Cassy O'Connor MP  -  Tuesday, 8 March 2022

Tags: Women

Ms O'CONNOR - Mr Speaker, I too rise to mark International Women's Day, and to note that this year's theme is Break the Bias, to help end discrimination and inequality in our communities. Some members may know this, many women in the Chamber will know this, but International Women's Day was first celebrated on 8 March, in Russia.

On 8 March 1917 in Petrograd, or 23 February of 1917 on the Julian calendar, women textile workers began a demonstration that eventually engulfed the whole city. They were demanding bread and peace, an end to World War I, to food shortages and to Tsarism.

While International Women's Day was only celebrated in communist countries for decades, it was adopted by the United Nations in 1967, the year of my birth.

Given the terrible state of the world, it will be difficult for many people, and particularly women who mark this day, to comprehend the Russian origins of International Women's Day. If you look at what is happening in Putin's Russia, he decriminalised domestic violence in February 2017, he is undertaking persecution of feminists in Russia, he has jailed the musicians from Pussy Riot for daring to challenge him. This is a little man who clearly fears strong women, as so many little men do.

The other autocrat in the world, dictator Xi Jinping, in his country, China, Uyghur women are imprisoned, their children are taken away from them, they are subject to forced marriage, forced sterilisation, slavery.

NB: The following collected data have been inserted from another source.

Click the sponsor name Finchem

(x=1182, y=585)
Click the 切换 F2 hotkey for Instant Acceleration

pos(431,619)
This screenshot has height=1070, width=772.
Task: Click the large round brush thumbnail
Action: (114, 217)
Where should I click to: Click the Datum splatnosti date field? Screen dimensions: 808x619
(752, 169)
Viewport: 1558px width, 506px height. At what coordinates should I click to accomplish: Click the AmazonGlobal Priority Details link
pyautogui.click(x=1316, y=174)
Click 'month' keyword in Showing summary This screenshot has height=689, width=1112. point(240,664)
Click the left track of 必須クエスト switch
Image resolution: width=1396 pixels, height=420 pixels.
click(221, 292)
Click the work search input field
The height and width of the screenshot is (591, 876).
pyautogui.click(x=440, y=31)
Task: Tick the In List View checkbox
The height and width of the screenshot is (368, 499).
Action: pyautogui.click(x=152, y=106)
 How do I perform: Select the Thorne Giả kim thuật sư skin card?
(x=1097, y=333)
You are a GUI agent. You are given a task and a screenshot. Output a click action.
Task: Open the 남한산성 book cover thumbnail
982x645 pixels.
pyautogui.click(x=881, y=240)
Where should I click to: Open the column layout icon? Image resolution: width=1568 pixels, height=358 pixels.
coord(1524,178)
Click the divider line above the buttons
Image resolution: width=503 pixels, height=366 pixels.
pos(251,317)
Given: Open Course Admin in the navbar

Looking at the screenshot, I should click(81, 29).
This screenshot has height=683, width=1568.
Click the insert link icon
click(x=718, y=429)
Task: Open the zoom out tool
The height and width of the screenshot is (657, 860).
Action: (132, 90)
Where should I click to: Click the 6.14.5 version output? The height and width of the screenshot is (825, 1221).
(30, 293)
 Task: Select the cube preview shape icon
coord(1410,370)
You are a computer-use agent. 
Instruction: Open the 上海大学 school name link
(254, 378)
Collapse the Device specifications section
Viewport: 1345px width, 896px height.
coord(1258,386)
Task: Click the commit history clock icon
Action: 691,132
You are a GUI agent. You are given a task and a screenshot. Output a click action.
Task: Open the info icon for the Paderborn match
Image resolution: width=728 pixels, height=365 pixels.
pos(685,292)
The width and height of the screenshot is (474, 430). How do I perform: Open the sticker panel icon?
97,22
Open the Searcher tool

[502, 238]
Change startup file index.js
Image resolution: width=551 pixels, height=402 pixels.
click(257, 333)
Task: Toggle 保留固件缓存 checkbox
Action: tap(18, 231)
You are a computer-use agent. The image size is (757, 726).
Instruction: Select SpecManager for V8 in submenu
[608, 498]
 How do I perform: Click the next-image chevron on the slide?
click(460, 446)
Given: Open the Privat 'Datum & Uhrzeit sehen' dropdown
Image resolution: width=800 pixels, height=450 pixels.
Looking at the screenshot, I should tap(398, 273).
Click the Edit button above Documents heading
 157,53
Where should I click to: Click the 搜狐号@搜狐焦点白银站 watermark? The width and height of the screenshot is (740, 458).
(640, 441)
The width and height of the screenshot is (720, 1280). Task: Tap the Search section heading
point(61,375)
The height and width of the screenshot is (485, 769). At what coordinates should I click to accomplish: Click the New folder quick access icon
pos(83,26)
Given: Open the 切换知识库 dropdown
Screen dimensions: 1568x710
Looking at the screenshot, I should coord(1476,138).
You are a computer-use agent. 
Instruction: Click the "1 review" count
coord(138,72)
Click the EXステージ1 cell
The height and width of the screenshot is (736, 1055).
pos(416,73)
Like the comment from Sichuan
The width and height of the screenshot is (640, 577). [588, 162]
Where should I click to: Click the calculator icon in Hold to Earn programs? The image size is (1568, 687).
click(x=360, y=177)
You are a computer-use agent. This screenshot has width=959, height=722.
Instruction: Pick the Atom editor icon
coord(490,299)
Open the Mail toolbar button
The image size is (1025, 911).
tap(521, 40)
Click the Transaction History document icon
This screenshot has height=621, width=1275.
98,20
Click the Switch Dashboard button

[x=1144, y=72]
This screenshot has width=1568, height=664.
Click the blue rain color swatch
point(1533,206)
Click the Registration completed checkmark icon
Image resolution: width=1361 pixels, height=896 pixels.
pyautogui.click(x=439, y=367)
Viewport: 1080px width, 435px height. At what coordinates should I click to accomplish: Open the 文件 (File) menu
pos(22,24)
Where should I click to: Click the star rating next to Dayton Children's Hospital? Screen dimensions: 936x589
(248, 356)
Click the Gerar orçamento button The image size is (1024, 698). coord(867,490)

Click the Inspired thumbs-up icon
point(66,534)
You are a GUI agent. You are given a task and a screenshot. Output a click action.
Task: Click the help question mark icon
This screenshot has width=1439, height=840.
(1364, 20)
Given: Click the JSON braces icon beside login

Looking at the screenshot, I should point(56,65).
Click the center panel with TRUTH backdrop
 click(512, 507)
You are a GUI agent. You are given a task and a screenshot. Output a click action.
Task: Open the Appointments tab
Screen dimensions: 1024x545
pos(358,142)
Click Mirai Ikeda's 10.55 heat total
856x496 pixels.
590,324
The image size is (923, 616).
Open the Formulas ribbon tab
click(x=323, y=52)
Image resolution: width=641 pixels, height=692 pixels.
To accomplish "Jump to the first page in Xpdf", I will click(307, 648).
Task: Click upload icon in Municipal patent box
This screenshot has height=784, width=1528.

For Chinese women, in the past two or three years, there has been a crackdown on the budding feminist movement in China. Weak men fear strong women.

While here we have the relative luxury of democracy in a troubled and increasingly fascistic world, we have the privilege of free speech and a free press and the privilege of public dissent. I acknowledge those women who came before us in this Chamber, who really copped it. Our predecessors in the Greens, Christine Milne, Di Hollister, Peg Putt, the mighty Judy Jackson, Fran Bladel, Lara Giddings, who was a pioneer as the first female premier, the wonderful, hardworking and decent Sue Napier and to thank them for the work that they did to make this place a safer place for women.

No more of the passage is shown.